* **Prompt**
Go through the lines below and tally those containing the string "resolution". Respond with the number only.
== Records
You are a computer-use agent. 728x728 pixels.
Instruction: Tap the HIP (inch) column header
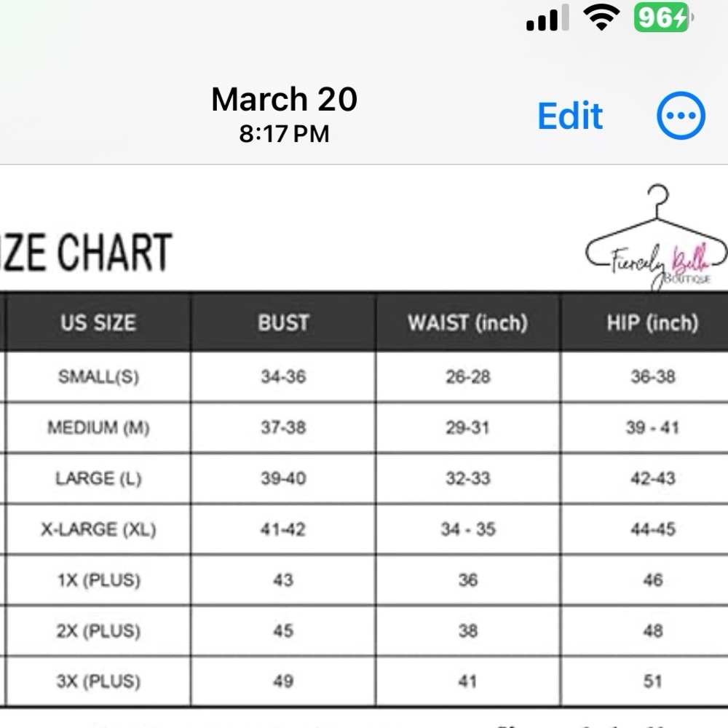653,323
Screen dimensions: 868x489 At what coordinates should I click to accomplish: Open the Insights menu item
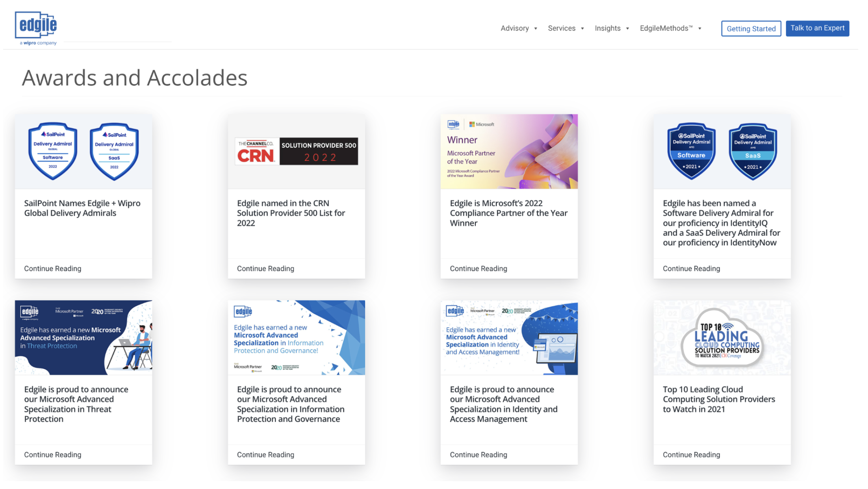point(608,28)
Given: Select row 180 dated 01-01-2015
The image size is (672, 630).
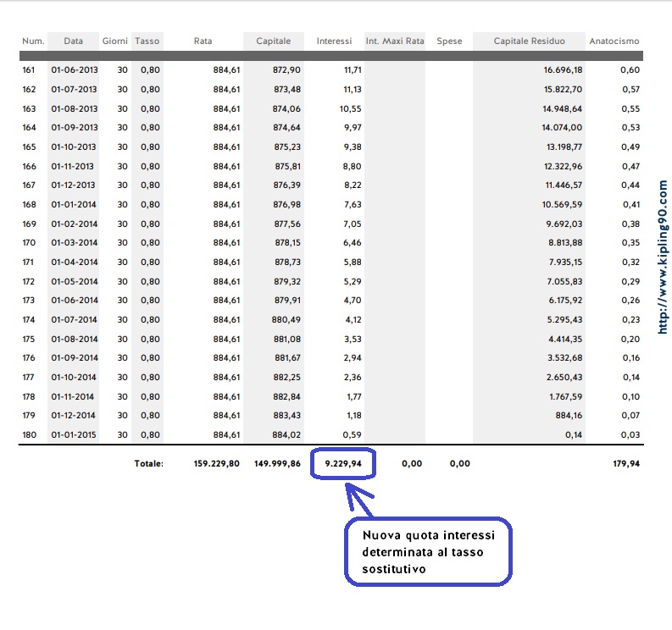Looking at the screenshot, I should (x=330, y=434).
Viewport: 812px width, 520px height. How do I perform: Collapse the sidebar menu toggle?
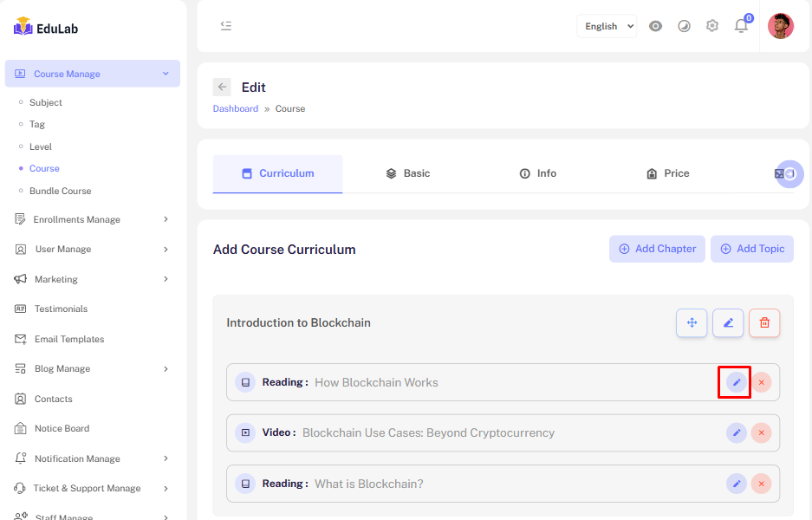click(x=226, y=26)
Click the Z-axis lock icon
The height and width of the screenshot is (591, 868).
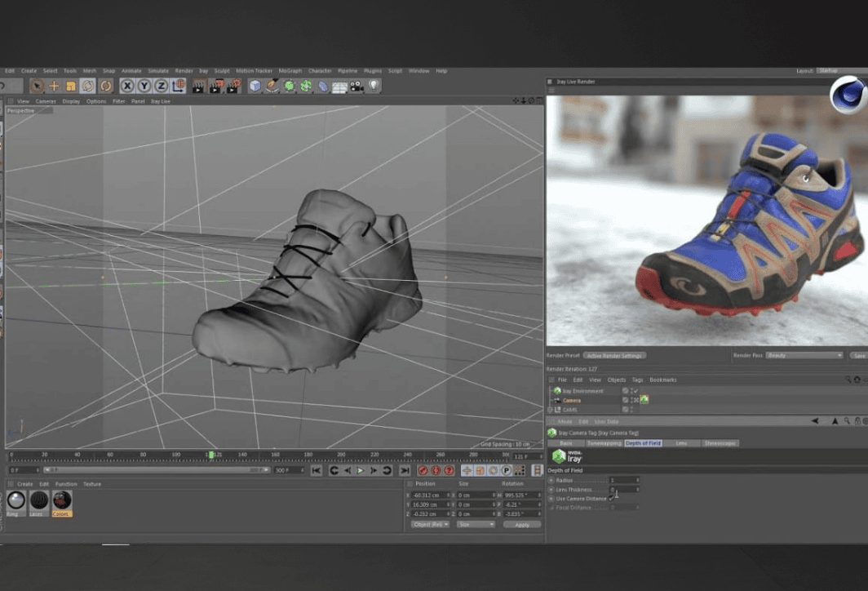pyautogui.click(x=161, y=86)
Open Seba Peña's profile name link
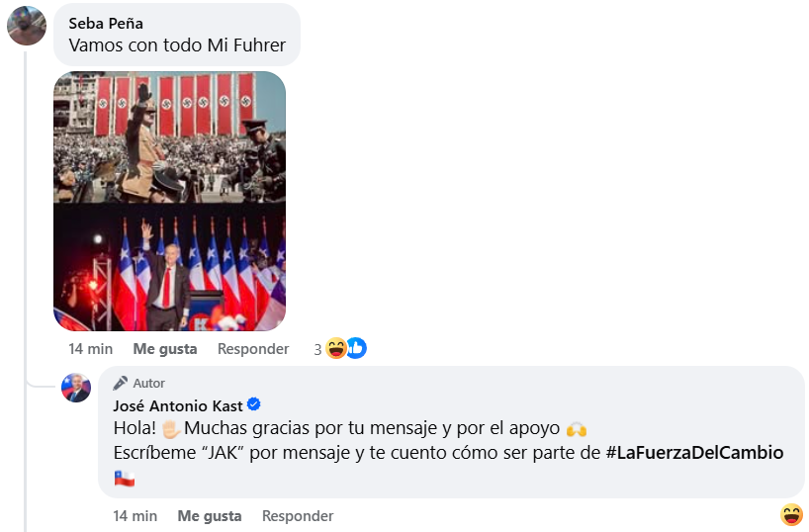 click(x=106, y=23)
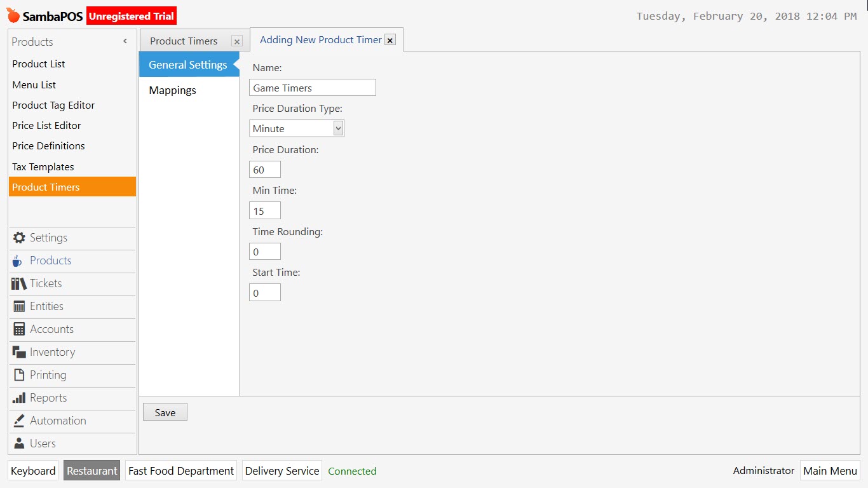Open the Printing page icon
The width and height of the screenshot is (868, 488).
coord(19,375)
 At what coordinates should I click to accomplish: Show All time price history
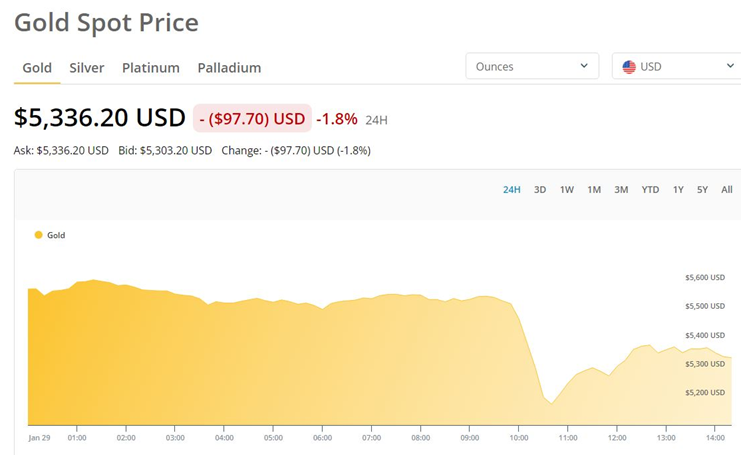pyautogui.click(x=727, y=190)
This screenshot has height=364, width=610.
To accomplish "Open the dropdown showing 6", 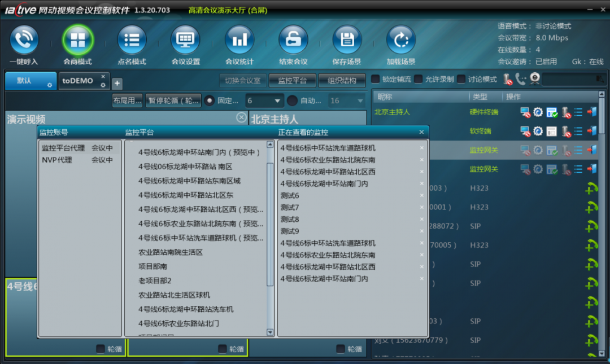I will [264, 99].
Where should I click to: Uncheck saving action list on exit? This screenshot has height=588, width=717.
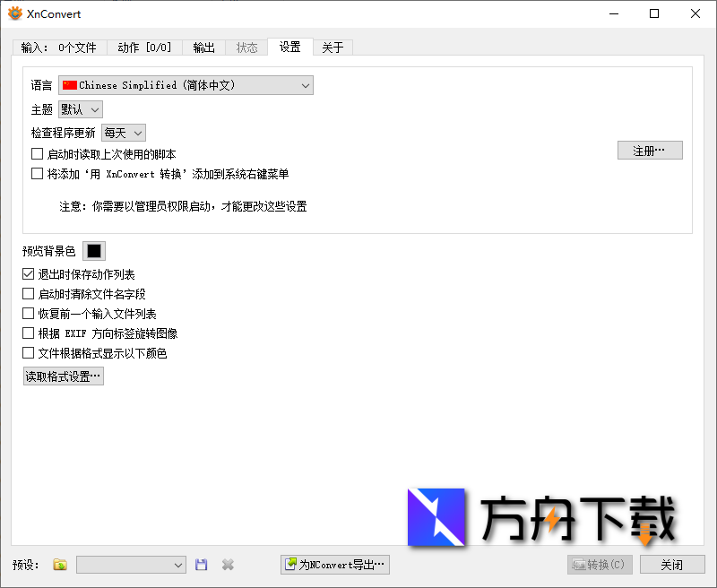(29, 273)
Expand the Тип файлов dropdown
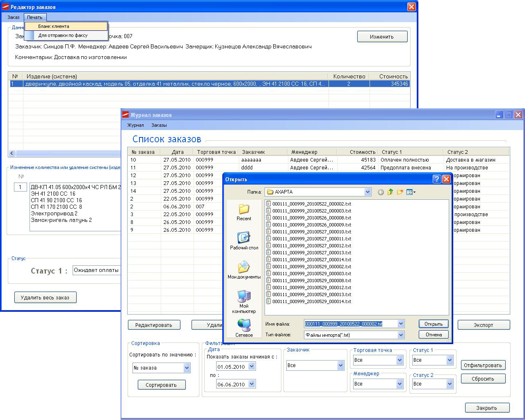This screenshot has height=420, width=525. click(401, 335)
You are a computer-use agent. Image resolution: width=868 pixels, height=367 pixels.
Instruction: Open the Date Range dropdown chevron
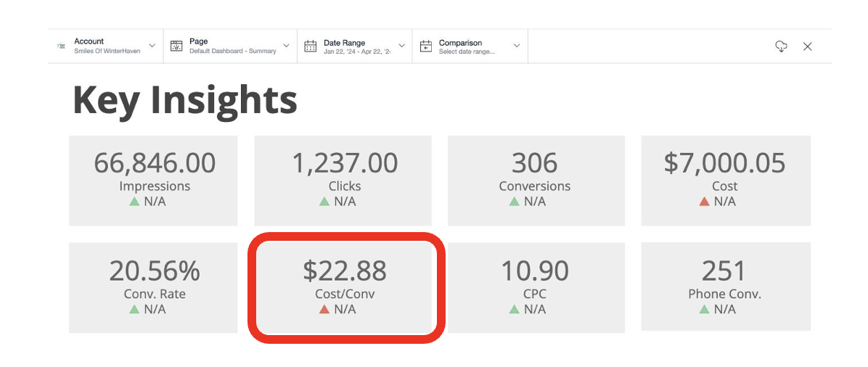point(401,46)
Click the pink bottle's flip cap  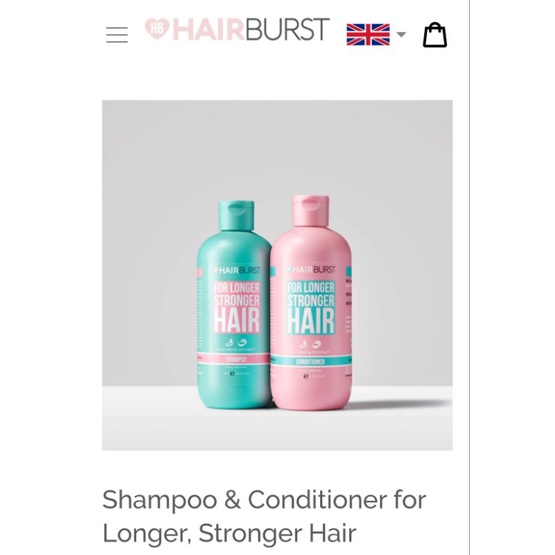pyautogui.click(x=310, y=210)
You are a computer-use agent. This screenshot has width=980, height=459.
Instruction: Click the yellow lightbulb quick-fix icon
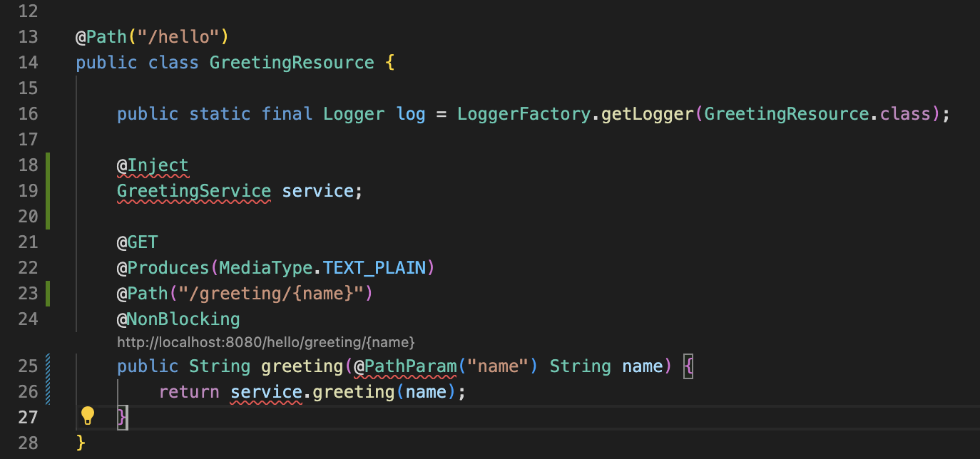[88, 416]
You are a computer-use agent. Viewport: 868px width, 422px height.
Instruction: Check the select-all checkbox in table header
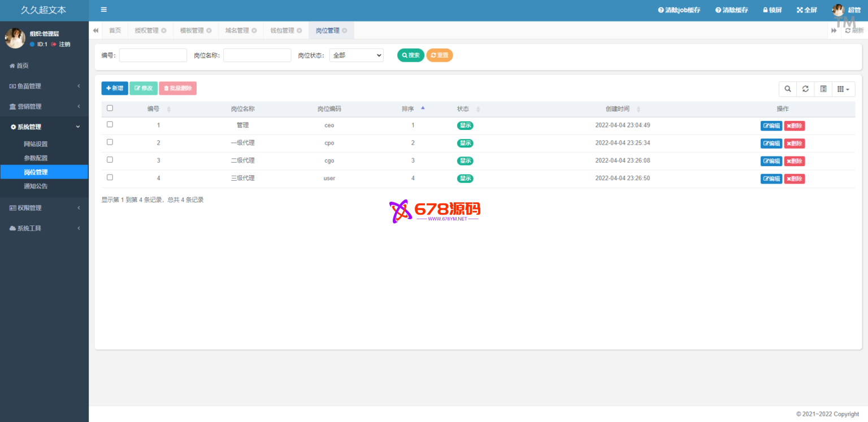110,108
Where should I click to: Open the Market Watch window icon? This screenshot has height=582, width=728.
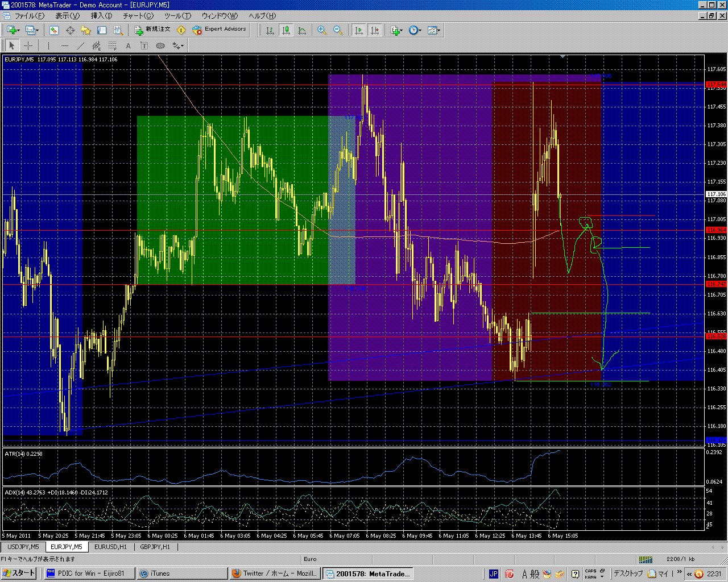(54, 30)
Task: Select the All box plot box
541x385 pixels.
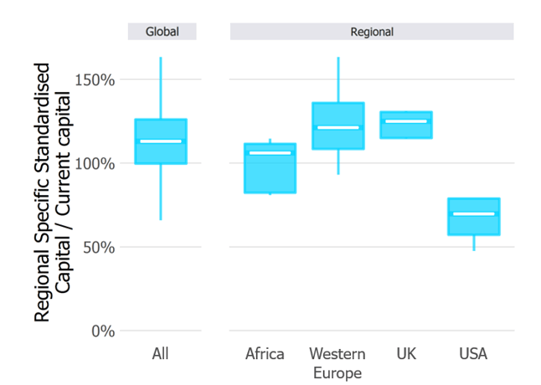Action: click(x=161, y=141)
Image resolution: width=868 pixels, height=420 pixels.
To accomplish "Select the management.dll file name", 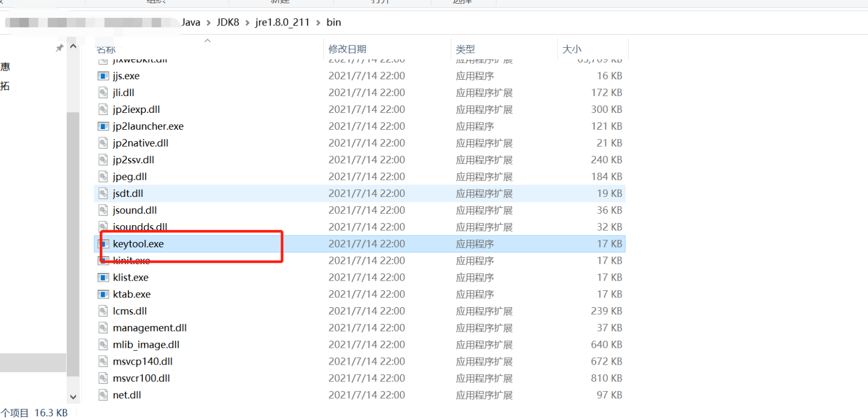I will [x=150, y=328].
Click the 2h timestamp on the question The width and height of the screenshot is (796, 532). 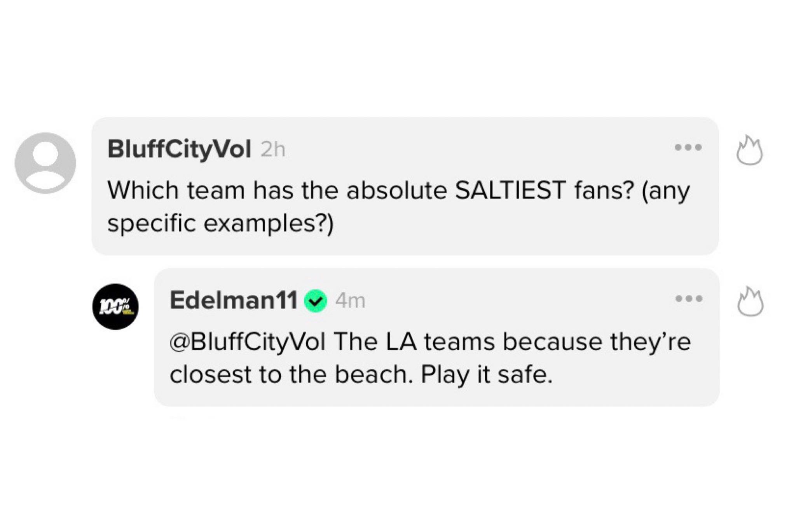click(273, 150)
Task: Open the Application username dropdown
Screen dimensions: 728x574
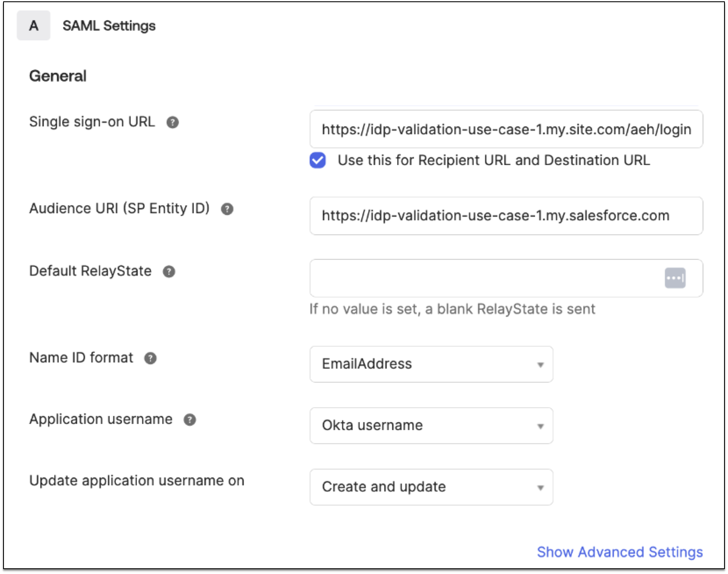Action: [x=541, y=425]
====
* **Your response**
2